**网页节选**
⁂
在一种可能的实施方式中,输出第二组件包括:通过图形界面输出第二组件;图形界面还包括用于指示第二组件排序的编号,编号位于预设区域内。
通过上述方法,能够更加直观地为用户展示排序结果,提高用户使用体验。
在一种可能的实施方式中,第一组件具有传感器;还包括:根据传感器确定第一组件已发生故障。
第二方面,本申请实施例还提供了一种故障检测装置,该装置具有实现上述第一方面的方法实例中行为的功能,有益效果可以参见第一方面的描述此处不再赘述。所述功能可以通过硬件实现,也可以通过硬件执行相应的软件实现。所述硬件或软件包括一个或多个与上述功能相对应的模块。在一个可能的设计中,所述故障检测装置的结构中包括获取模块、确定模块和输出模块。这些模块可以执行上述第一方面方法示例中的相应功能,具体参见方法示例中的详细描述,此处不做赘述。
第三方面,本申请还提供了一种故障检测设备,所述故障检测设备包括处理器和存储器,还可以包括通信接口,所述处理器执行所述存储器中的程序指令执行上述第一方面或第一方面任一可能的实现方式提供的方法。该故障检测设备可以为计算机设备中的独立模块,如基板管理控制器(baseboard manager controller,BMC)。所述存储器与所述处理器耦合,其保存故障检测过程中必要的程序指令和数据(如保存组件拓扑图)。所述通信接口,用于与其他设备进行通信。
⁂
**练习题 1**
根据这段关于故障检测的文字,回答下列问题:
(a) 图形界面中用于指示第二组件排序的编号位于哪里?
(b) 故障检测装置的结构中包括哪几个模块?
(c) 故障检测设备可以是计算机设备中的哪种独立模块?
**练习题 2**
判断下列说法是否与这段关于故障检测的文字相符,回答"是"或"否",并摘出原文中起决定作用的字句:
(a) 第一组件具有传感器。
(b) 故障检测设备必须包括通信接口。
(c) 所述功能只能通过硬件实现。
**练习题 3**
从这段关于故障检测的文字的最后一句之后续写下一段。

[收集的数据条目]
⁂
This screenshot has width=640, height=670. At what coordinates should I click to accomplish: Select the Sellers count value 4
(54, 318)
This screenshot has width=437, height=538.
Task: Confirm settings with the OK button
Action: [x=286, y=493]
⁂
**参考答案 1**
(a) 位于预设区域内。
(b) 获取模块、确定模块和输出模块。
(c) 基板管理控制器(baseboard manager controller,BMC)。

**参考答案 2**
(a) 是。"第一组件具有传感器"
(b) 否。"还可以包括通信接口"
(c) 否。"所述功能可以通过硬件实现,也可以通过硬件执行相应的软件实现"

**参考答案 3**
第四方面,本申请提供了一种计算机可读存储介质,所述计算书可读存储介质被计算设备执行时,所述计算设备执行前述第一方面或第一方面的任意可能的实现方式中提供的方法。该存储介质中存储了程序。该存储介质包括但不限于易失性存储器,例如随机访问存储器,非易失性存储器,例如快闪存储器、硬盘(hard disk drive,HDD)、固态硬盘(solid state drive,SSD)。
第五方面,本申请提供了一种计算设备程序产品,所述计算设备程序产品包括计算机指令,在被计算设备执行时,所述计算设备执行前述第一方面或第一方面的任意可能的实现方式中提供的方法。该计算机程序产品可以为一个软件安装包,在需要使用前述第一方面或第一方面的任意可能的实现方式中提供的方法的情况下,可以下载该计算机程序产品并在计算设备上执行该计算机程序产品。
第六方面,本申请还提供一种计算机芯片,所述芯片与存储器相连,所述芯片用于读取并执行所述存储器中存储的软件程序,执行上述第一方面以及第一方面的各个可能的实现方式中所述的方法。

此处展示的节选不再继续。